Other hand-sewn details included that the lining is attached with thread chains to the hem to prevent it from sliding out when I sit down, and I attached a snap at the inside of the collar at the back to keep the edges together. 

And finally, some views of the completed dress.  It did not win a prize for me at the contest - there was very stiff competition!

Hopefully, someone caught a snap or two of me at the event...

Saturday, June 19, 2010

Not-necessarily-black-not-necessarily-a-dress Cocktail Outfit - Part One

I got all excited for our planned Cocktail Party at PR Weekend Montreal, because in real life I never go to dress-up cocktail parties - and then the Vogue patterns for summer were announced and I chose Vogue 1182, the Kay Unger dress with draped cross-over front and lovely wide collar.

The red version of this dress is obviously sewn in silk dupioni and I decided to baldly imitate Vogue.

I chose one of those fantastic iridescent dupionis where the warp and weft are different colours - in my case fuchsia warp is combined with a brilliant orange weft.  This photo just does not do justice to the richness of the fabric in person but it'll have to do.

**ENTRIES SHOWN**.
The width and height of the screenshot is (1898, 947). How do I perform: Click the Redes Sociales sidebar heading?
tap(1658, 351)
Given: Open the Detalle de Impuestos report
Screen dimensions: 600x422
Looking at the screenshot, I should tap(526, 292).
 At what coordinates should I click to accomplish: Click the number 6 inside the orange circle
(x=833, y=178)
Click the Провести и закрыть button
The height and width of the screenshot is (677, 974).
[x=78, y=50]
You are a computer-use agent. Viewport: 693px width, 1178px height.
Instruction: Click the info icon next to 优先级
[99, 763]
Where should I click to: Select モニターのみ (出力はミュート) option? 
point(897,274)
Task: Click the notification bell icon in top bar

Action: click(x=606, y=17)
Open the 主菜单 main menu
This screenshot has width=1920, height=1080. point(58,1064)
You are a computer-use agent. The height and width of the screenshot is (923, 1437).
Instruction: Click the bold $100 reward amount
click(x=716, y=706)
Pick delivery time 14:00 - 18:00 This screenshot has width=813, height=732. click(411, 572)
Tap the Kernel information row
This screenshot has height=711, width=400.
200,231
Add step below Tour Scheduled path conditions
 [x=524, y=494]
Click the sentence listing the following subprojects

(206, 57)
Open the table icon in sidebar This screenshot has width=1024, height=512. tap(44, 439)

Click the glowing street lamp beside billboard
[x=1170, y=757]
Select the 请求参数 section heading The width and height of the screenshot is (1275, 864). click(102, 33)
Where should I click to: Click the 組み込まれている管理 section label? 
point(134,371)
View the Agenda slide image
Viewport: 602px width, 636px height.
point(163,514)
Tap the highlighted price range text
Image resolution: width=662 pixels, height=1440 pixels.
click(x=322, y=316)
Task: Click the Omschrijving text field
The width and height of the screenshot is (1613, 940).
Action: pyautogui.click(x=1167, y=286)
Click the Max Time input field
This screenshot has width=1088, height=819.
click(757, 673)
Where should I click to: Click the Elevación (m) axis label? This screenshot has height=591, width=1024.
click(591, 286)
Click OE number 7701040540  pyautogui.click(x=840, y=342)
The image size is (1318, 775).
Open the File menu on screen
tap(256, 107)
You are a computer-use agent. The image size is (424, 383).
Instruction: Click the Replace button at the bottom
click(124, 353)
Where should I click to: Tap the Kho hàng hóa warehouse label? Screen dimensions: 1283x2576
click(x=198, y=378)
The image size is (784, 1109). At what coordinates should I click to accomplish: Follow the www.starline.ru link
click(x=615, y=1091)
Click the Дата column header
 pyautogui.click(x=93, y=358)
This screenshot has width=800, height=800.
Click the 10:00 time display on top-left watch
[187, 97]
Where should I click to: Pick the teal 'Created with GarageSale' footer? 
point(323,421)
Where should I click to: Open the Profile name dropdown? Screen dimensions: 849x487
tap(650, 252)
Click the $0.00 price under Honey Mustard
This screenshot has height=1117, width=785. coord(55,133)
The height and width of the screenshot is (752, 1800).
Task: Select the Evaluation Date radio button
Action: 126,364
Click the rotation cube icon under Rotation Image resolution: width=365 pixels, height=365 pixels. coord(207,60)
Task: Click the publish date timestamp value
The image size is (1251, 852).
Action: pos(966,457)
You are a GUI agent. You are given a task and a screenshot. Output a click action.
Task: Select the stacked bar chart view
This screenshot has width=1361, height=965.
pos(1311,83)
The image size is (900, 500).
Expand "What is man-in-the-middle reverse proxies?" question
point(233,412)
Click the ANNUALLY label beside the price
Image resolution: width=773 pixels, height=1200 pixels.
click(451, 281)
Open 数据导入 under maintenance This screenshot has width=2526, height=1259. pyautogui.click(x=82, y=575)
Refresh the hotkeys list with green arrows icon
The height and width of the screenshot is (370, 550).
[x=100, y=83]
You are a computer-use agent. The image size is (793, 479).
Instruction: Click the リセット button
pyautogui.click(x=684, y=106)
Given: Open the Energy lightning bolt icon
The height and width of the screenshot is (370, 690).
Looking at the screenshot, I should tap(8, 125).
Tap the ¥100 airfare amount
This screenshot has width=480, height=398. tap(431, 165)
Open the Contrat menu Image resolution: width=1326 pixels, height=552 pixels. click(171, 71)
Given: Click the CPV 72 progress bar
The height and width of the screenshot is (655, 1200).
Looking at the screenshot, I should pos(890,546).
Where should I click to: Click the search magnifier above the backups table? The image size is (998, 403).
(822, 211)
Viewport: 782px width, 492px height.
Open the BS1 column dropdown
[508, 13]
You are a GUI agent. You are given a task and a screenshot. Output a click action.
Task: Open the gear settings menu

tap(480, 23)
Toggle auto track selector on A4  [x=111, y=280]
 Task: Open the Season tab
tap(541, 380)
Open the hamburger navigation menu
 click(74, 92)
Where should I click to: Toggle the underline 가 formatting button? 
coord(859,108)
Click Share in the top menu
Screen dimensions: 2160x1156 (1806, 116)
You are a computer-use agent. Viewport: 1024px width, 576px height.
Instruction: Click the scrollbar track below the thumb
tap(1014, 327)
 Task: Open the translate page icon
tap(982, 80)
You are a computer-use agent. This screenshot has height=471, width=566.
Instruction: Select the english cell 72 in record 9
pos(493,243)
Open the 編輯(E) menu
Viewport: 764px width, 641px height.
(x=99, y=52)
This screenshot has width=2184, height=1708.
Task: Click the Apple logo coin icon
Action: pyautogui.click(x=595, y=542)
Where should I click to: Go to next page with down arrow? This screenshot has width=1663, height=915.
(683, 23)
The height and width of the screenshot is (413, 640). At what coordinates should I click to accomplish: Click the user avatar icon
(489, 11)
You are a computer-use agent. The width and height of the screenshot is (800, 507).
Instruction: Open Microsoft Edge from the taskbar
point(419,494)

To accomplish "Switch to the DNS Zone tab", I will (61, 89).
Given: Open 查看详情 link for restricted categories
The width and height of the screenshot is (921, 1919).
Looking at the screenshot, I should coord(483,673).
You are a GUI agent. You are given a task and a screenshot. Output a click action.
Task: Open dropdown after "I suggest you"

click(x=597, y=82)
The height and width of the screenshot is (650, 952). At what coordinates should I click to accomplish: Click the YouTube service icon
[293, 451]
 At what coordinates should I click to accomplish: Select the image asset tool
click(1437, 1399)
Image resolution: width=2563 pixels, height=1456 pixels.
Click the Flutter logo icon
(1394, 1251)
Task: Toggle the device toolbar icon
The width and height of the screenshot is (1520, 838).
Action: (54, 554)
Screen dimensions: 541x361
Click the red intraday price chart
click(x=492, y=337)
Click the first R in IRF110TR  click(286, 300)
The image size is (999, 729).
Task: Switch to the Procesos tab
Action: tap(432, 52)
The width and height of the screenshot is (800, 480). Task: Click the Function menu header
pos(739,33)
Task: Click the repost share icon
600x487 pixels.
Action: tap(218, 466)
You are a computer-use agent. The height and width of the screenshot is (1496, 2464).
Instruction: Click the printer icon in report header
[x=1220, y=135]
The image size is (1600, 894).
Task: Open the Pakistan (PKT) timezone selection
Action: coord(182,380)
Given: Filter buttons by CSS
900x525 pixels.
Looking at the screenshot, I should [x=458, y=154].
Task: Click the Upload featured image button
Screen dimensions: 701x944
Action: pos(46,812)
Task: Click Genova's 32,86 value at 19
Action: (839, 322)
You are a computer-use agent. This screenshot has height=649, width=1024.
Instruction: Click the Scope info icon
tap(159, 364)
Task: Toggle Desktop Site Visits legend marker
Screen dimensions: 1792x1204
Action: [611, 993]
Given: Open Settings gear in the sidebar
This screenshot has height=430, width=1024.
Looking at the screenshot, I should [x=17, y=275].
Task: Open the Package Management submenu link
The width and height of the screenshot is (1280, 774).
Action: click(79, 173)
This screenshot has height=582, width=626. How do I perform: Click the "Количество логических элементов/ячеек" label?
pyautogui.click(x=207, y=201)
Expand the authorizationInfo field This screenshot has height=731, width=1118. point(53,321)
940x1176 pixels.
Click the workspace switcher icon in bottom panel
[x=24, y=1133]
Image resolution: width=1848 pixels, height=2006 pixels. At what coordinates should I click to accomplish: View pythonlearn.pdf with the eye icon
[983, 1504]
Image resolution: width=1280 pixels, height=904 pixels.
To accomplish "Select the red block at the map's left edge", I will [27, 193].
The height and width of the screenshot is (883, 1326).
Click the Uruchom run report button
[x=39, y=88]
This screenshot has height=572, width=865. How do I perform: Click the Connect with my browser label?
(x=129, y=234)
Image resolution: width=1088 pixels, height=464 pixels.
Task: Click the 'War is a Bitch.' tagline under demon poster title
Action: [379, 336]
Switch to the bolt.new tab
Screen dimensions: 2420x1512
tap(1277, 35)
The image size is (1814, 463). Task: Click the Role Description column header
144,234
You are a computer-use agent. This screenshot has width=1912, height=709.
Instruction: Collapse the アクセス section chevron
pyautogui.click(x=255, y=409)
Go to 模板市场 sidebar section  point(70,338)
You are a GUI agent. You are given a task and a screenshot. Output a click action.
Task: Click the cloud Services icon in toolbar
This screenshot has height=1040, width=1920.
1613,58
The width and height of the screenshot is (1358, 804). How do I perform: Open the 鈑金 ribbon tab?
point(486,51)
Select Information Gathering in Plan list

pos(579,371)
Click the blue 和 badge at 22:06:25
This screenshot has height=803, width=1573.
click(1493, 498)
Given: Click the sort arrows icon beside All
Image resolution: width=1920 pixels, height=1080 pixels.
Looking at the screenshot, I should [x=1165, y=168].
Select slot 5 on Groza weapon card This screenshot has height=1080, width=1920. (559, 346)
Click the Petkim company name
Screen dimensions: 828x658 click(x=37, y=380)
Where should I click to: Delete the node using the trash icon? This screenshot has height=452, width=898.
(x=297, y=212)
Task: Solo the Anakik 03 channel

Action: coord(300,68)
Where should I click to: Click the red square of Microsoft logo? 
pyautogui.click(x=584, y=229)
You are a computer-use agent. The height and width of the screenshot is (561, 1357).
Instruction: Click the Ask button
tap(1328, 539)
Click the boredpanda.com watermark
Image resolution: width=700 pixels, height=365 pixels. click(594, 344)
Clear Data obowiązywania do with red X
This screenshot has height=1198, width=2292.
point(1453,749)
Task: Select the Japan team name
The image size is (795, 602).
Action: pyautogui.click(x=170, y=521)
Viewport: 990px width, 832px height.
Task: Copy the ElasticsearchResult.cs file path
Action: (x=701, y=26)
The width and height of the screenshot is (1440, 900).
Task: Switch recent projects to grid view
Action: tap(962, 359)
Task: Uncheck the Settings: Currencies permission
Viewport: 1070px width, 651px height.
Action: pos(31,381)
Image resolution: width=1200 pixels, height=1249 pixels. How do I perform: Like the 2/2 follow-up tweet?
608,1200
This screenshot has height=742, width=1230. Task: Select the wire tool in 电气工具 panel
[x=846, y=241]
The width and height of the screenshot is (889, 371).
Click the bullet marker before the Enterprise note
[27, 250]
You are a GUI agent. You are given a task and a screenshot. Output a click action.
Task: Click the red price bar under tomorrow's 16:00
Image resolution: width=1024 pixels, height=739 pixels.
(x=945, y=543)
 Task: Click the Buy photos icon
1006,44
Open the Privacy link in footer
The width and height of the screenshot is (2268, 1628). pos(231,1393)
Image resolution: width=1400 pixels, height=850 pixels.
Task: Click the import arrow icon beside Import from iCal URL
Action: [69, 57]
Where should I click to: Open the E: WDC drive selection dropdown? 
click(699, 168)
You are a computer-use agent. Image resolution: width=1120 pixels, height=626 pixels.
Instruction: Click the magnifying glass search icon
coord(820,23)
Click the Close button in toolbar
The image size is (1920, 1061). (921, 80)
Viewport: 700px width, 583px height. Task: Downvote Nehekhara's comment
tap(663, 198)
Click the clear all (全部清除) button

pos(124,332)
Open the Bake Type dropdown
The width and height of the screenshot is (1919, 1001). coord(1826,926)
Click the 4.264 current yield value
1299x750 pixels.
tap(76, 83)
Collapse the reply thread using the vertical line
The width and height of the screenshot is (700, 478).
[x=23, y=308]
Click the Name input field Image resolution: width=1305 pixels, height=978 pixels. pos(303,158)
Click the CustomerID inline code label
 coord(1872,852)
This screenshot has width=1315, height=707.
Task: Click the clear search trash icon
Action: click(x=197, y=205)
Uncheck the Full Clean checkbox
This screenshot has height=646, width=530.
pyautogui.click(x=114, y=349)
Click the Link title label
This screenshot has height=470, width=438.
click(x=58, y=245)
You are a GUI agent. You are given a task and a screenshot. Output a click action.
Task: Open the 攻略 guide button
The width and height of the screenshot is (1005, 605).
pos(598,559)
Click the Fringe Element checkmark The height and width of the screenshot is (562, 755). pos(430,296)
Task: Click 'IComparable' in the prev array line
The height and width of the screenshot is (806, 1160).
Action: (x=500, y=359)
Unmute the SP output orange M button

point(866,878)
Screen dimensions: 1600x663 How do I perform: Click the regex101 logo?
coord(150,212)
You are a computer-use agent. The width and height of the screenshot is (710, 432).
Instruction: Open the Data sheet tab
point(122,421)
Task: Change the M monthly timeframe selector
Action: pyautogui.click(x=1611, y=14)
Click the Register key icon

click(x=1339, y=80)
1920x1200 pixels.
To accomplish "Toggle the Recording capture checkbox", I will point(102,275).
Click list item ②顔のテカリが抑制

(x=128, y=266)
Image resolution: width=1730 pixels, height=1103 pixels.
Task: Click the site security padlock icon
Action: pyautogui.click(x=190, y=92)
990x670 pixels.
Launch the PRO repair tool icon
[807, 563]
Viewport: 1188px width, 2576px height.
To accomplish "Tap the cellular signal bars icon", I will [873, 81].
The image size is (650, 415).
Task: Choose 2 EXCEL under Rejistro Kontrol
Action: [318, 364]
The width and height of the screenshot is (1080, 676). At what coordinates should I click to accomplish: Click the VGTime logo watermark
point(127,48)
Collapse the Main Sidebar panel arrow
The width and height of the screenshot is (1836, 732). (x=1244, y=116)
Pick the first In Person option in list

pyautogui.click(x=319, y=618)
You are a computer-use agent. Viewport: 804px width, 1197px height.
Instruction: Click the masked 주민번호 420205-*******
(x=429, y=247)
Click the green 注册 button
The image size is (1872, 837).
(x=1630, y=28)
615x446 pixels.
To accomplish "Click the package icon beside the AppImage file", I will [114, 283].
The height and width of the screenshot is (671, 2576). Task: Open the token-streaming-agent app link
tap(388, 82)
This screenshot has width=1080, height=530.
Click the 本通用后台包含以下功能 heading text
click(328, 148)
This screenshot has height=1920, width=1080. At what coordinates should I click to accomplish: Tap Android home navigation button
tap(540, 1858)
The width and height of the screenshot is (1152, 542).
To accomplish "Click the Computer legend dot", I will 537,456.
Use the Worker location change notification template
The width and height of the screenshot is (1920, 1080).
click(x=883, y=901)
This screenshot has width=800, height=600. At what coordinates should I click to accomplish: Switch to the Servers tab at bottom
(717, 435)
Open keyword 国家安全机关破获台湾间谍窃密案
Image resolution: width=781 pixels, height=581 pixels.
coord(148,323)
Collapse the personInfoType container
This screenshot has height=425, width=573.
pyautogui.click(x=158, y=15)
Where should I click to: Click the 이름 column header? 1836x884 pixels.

**INSTRUCTIONS TO FOLLOW**. Please return the passage of the sewing post above from "Hopefully, someone caught" up to and including "baldly imitate Vogue.", copied word for word.

**ANSWER TO THIS TASK**.
Hopefully, someone caught a snap or two of me at the event...

Saturday, June 19, 2010

Not-necessarily-black-not-necessarily-a-dress Cocktail Outfit - Part One

I got all excited for our planned Cocktail Party at PR Weekend Montreal, because in real life I never go to dress-up cocktail parties - and then the Vogue patterns for summer were announced and I chose Vogue 1182, the Kay Unger dress with draped cross-over front and lovely wide collar.

The red version of this dress is obviously sewn in silk dupioni and I decided to baldly imitate Vogue.